Note: File three copies of this Form, one of which must be manually signed. If space is insufficient, see Instruction 6 for procedure.
Persons who respond to the collection of information contained in this form are not required to respond unless the form displays a currently valid OMB Number.

FAQ

What shares did OPFI CFO Pamela Johnson receive and when?

The reporting person had 1,042 RSUs vest and settle into 1,042 shares of Class A common stock on 10/01/2025.

How many shares were sold and at what price in the Form 4 for OPFI?

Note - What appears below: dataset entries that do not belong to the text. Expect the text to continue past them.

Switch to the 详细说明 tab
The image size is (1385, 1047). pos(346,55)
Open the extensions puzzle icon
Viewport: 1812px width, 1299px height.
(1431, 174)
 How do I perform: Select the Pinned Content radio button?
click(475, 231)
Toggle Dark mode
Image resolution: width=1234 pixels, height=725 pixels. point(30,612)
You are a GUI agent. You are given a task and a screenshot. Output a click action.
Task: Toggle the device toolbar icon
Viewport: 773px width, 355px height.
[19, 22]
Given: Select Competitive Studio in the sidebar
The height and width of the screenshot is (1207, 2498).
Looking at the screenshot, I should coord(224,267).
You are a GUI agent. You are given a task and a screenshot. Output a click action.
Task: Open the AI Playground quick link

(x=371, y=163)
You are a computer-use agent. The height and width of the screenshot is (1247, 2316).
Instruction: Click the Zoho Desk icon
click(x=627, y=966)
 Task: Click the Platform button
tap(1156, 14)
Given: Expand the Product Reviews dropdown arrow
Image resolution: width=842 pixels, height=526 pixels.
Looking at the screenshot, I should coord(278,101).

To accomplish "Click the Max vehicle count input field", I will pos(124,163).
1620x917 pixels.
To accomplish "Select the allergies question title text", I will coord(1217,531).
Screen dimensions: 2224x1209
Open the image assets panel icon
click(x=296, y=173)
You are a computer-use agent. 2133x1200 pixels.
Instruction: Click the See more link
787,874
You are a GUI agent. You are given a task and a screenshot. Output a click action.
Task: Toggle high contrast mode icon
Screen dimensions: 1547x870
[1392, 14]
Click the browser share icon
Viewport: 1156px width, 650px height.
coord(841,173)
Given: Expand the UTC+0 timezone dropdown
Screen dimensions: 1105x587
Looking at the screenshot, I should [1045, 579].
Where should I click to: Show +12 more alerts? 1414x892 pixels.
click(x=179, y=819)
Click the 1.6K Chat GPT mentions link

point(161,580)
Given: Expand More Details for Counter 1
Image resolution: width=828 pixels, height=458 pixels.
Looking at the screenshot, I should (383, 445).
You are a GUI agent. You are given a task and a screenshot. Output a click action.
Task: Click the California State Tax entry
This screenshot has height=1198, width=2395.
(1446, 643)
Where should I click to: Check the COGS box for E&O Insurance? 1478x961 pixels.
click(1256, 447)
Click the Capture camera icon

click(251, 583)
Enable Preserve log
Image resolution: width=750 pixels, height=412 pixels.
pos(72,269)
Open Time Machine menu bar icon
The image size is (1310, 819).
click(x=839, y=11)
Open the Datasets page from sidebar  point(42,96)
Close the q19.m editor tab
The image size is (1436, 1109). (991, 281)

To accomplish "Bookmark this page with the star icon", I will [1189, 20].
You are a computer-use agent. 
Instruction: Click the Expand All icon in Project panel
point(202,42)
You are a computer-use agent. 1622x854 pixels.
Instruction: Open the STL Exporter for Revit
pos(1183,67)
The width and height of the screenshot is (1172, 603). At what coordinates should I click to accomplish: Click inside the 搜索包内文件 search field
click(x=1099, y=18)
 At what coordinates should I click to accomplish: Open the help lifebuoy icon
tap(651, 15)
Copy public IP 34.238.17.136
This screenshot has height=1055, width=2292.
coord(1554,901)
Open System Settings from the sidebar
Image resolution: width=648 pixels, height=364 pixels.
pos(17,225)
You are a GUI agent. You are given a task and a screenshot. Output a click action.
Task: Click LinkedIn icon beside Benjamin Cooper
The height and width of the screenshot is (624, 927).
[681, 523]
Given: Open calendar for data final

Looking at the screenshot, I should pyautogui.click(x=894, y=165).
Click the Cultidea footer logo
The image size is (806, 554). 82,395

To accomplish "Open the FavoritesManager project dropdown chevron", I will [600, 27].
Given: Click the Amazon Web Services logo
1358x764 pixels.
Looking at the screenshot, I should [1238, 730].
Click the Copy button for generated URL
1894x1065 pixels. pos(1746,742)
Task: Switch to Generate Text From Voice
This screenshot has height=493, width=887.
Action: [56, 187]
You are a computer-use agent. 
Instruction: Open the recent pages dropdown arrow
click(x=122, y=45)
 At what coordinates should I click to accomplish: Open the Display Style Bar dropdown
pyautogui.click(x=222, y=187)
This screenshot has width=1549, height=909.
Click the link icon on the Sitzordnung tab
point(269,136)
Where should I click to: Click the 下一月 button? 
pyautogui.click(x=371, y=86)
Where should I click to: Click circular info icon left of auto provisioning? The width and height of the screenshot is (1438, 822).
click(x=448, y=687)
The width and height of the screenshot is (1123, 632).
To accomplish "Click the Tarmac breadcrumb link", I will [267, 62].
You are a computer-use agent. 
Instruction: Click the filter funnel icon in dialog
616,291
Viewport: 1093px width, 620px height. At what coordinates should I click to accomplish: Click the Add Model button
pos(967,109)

The filing reports a sale of 5,497 shares on 10/02/2025 at an average price of $11.21 per share.

Were the sales part of a pre-arranged plan for OPFI insider?

Yes. The sales were effected pursuant to a Rule 10b5-1 trading plan adopted on 3/10/2025.

How many shares does the reporting person own after these transactions?

Following the reported transactions, the reporting person beneficially owned 154,521 shares of Class A common stock.

Why were some shares withheld after RSU settlement?

The Form 4 states that 306, 1,974, and 1,715 shares were withheld to cover tax withholding obligations upon RSU settlement.